In realtà quella al Noma è stata un’esperienza piuttosto breve, ma mi ha aiutato ad approfondire gli aspetti della cucina nordica e, come al Fat Duck, il diverso modo di gestire un ristorante rispetto ad altre parti del mondo.

 

Certo sono esperienze forti e molto diverse tra loro! Una scelta davvero innovativa la tua rispetto a quella dei colleghi italiani, visto che molti qui sono figli della scuola di Marchesi e quindi dei maestri francesi. Si può parlare della tua come di una sfida?

 

La scelta è stata completamente mia e ne sono orgoglioso. La cucina che ho incontrato viaggiando è molto diversa da quella francese alla quale siamo abituati. Certo, è impossibile prescindere dai suoi insegnamenti ma fuori dall’Italia e dalla Francia c’è un approccio più professionale alla cucina: qui il rigore è più per l’etichetta, per l’apparenza, mentre nel resto del mondo il rigore serve per far bene e migliorare.

 

L’apertura del tuo ristorante, El Coq, è più l’inizio di un percorso che non la fine. Forse anche tu ora hai iniziato a insegnare a tua volta e stai portando avanti il tuo personale percorso di crescita.
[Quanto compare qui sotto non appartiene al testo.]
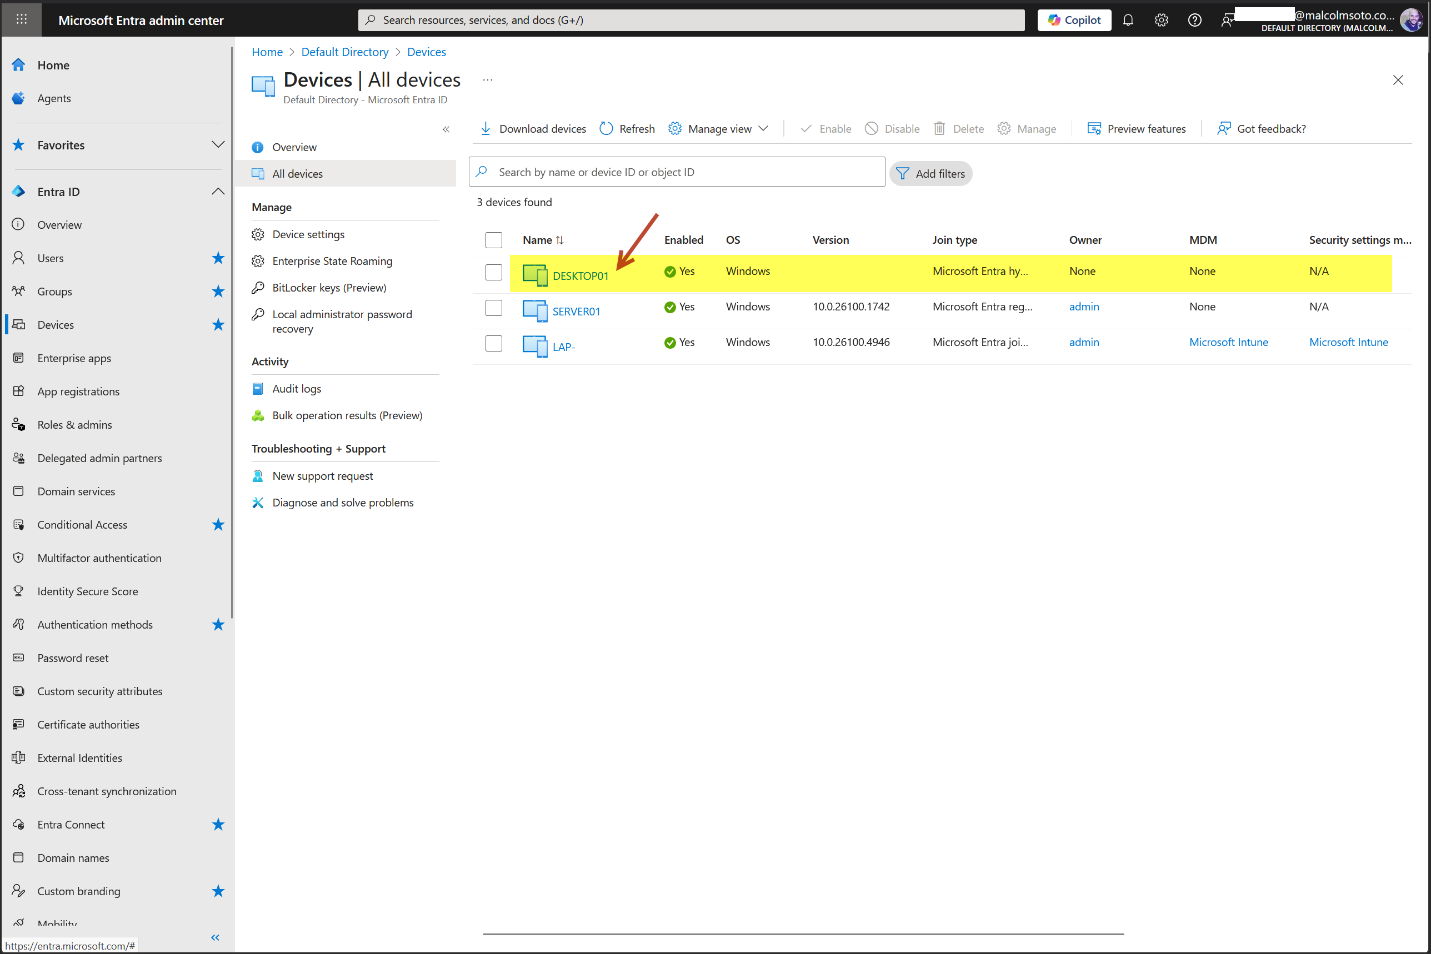Open the notifications bell icon
Image resolution: width=1431 pixels, height=954 pixels.
(x=1128, y=20)
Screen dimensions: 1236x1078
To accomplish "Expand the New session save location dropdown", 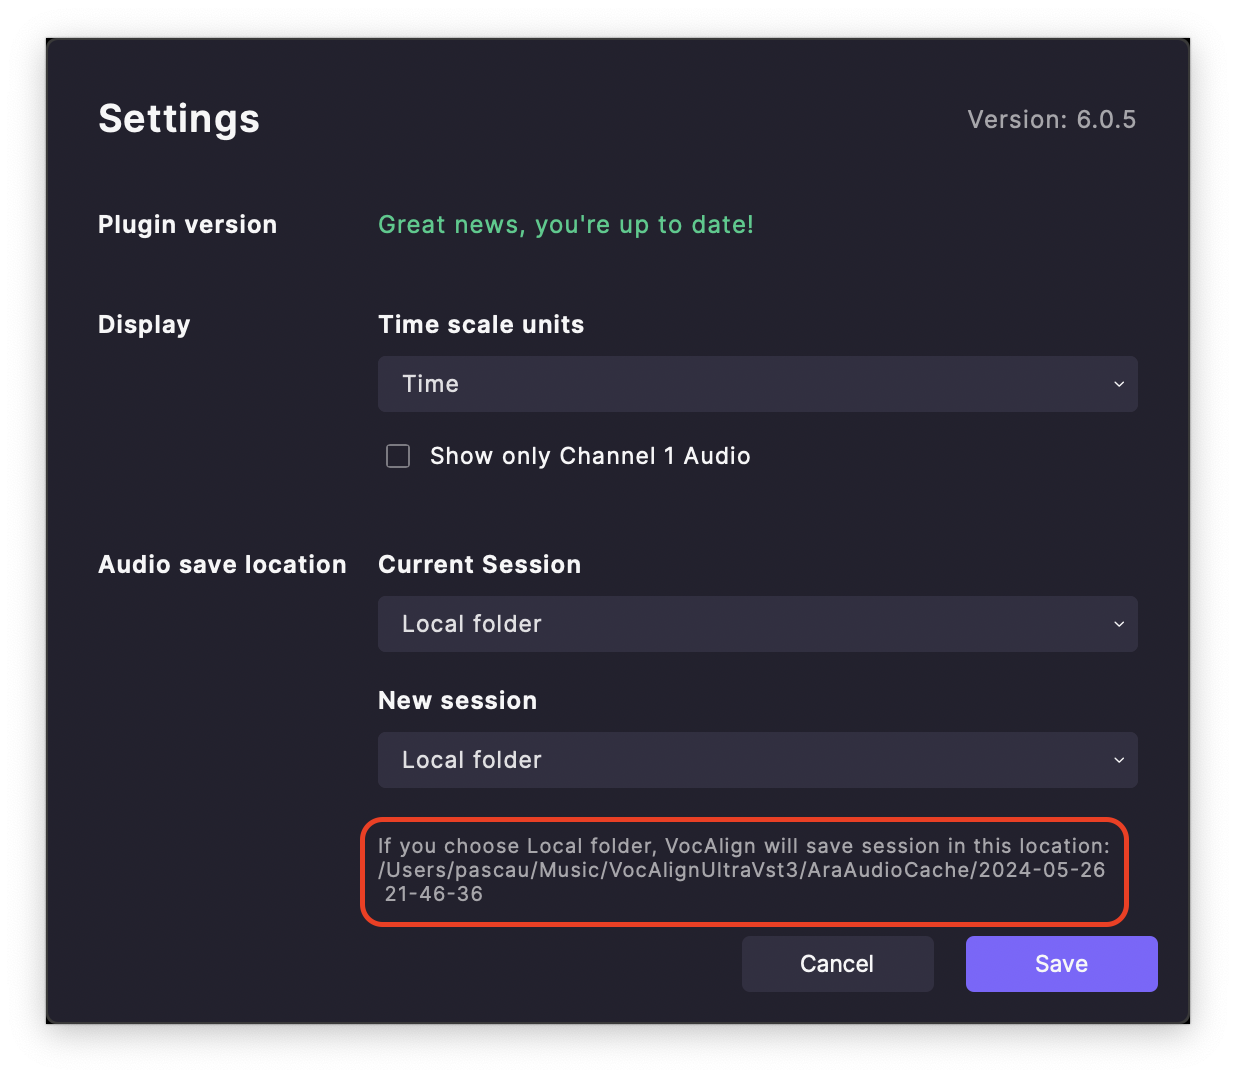I will pos(757,760).
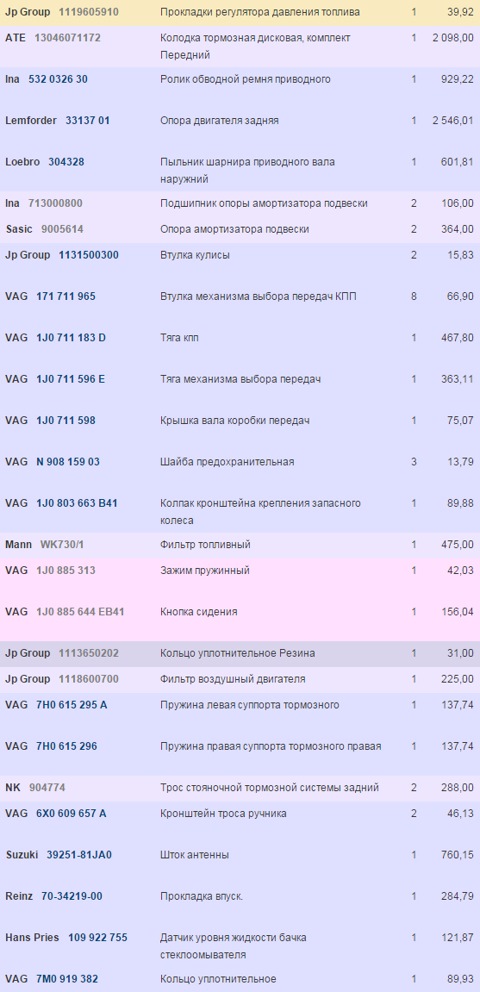Image resolution: width=480 pixels, height=992 pixels.
Task: Open part number link 532 0326 30
Action: (58, 79)
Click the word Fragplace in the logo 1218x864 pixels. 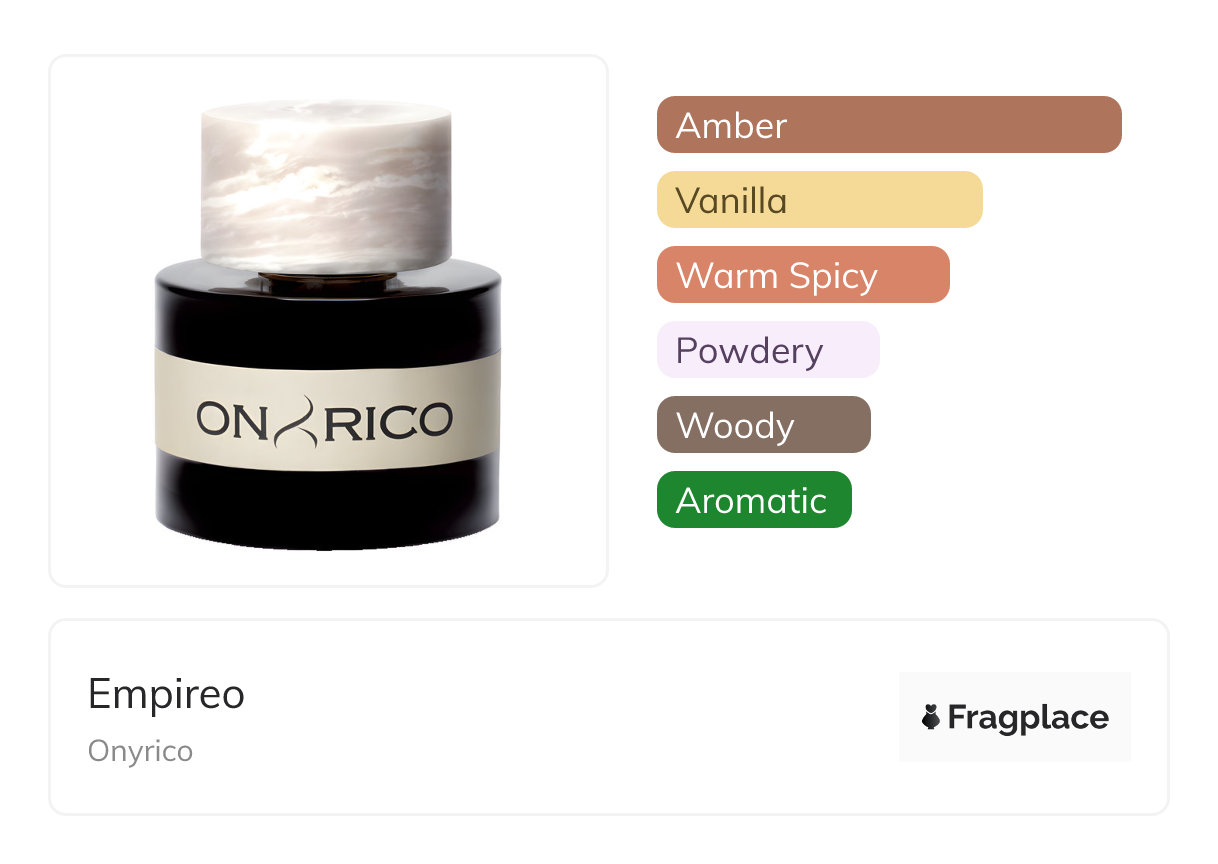tap(1028, 718)
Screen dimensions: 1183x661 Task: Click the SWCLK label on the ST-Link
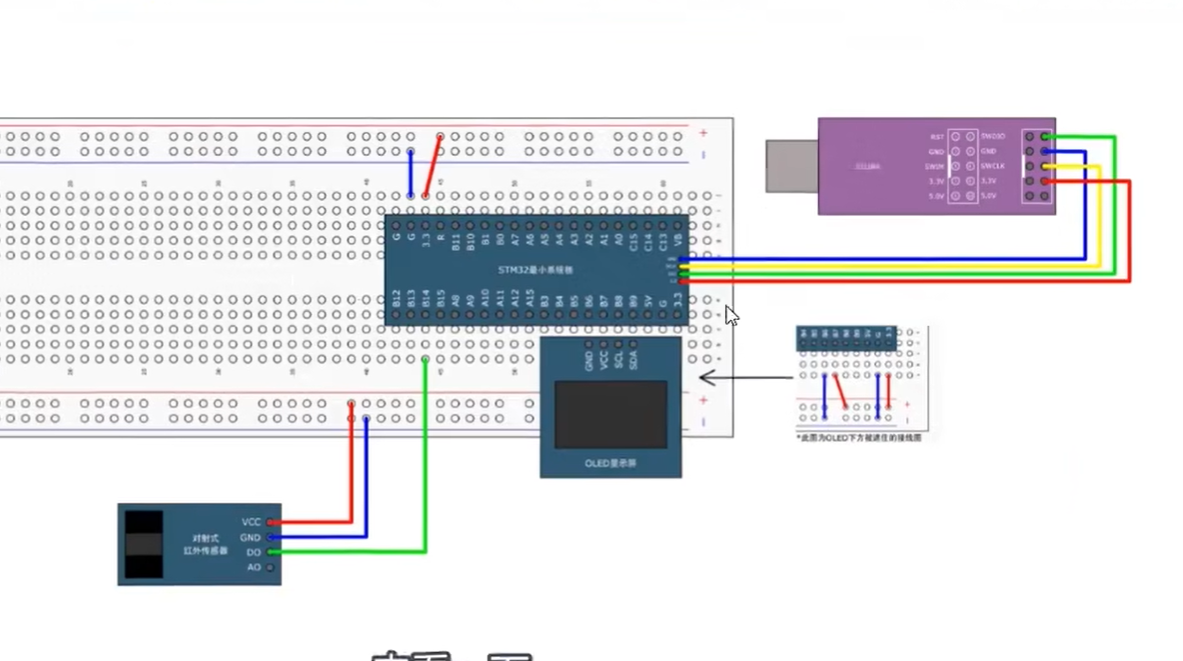click(992, 166)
Cosa ne pensi?

 

Ogni giorno è per me una sfida per far meglio, per tentare anche l’impossibile se serve a trovare il giusto equilibrio per continuare a crescere. Io punto soprattutto alla qualità ed è qualcosa da cui non si può prescindere. Oltre a questo lavoro quotidiano, stiamo anche pensando a un laboratorio di sperimentazione all’interno del ristorante per la nascita di corsi privati.

 

Sei spesso chiamato a presenziare a fiere del settore: oggi presenterai qui in Rinascente una nuova linea di padelle in collaborazione al designer Angelo Di Porto. Essere spesso in giro per eventi porta via spazio al tuo lavoro al ristorante o riesci a gestire tutto senza problemi?

 

Oggi è un evento un po’ particolare, visto che ci troviamo in un centro commerciale, ma sarà interessante, e poi mi ricorda i tempi in cui lavoravo con Aldo Coppola: è strano essere qui ora che lui non c’è più. Per quanto riguarda l’essere sempre in giro, ci sono ovviamente i pro e i contro. La cosa più importante è avere un giusto staff che supporti il tuo lavoro. Partecipare alle manifestazioni serve per farsi conoscere, è uno stimolo per migliorare, però purtroppo mi impedisce di essere sempre presente al ristorante e non sempre è facile gestire questa assenza.

 

Quanto è importante essere affiancato da personale competente in cucina?

 

È fin troppo difficile trovare una valida equipe e penso sia un tasto dolente un po’ per tutti i ristoratori in questo momento. All’estero non è così: se un ristorante è valido e ottiene riconoscimenti può crescere, la gente è motivata a rimanere e a migliorare, invece in Italia questo non importa, non si riesce a trasmettere unità e tutto ciò crea difficoltà nel lavoro ma anche nella gestione, visto che investire nelle persone sbagliate è una grossa perdita di tempo, oltre che di risorse.

 

La stella Michelin è per te un peso con cui vieni etichettato o un vantaggio?

 

Ricevere la stella è stata una vera fortuna, un riconoscimento estremamente positivo, visto che ci ha permesso di sopravvivere e investire ancora. Purtroppo l’Italia è un territorio che vive ormai più di etichette che non di crescita reale, si parla sempre di cultura ma la nostra è una cultura di facciata e non si crede abbastanza in chi lavora sodo tentando di migliorarsi. El Coq non vuole essere d’intralcio alla mia zona, non vogliamo dare fastidio come molti credono, ma anzi aiutare il territorio a farsi conoscere e progredire.

 

Investire nel vicentino, lontano da grosse città di riferimento, poteva essere un rischio.

 

Sono fiero della mia scelta e sono consapevole che non è stata la più semplice ma ci ho sempre creduto. Il nome del ristorante crescerà col tempo, che è sempre necessario per fare bene, ma è fondamentale che la gente creda in noi.

 

La tua decisione è stata quella di metterti in proprio, ma non tutti alla fine lo fanno.

 

È estremamente soggettiva come scelta e dipende dall’indole. Alcuni continuano, fortunatamente, ad essere dipendenti tutta la vita, altri intraprendono strade che non gli competono, aprendo ristoranti che non sanno gestire, altri ancora sono abbastanza forti anche per guidare. L’importante è che ognuno capisca qual è la decisione migliore da prendere.

 

… e a me sembra proprio che Lorenzo abbia preso la strada giusta.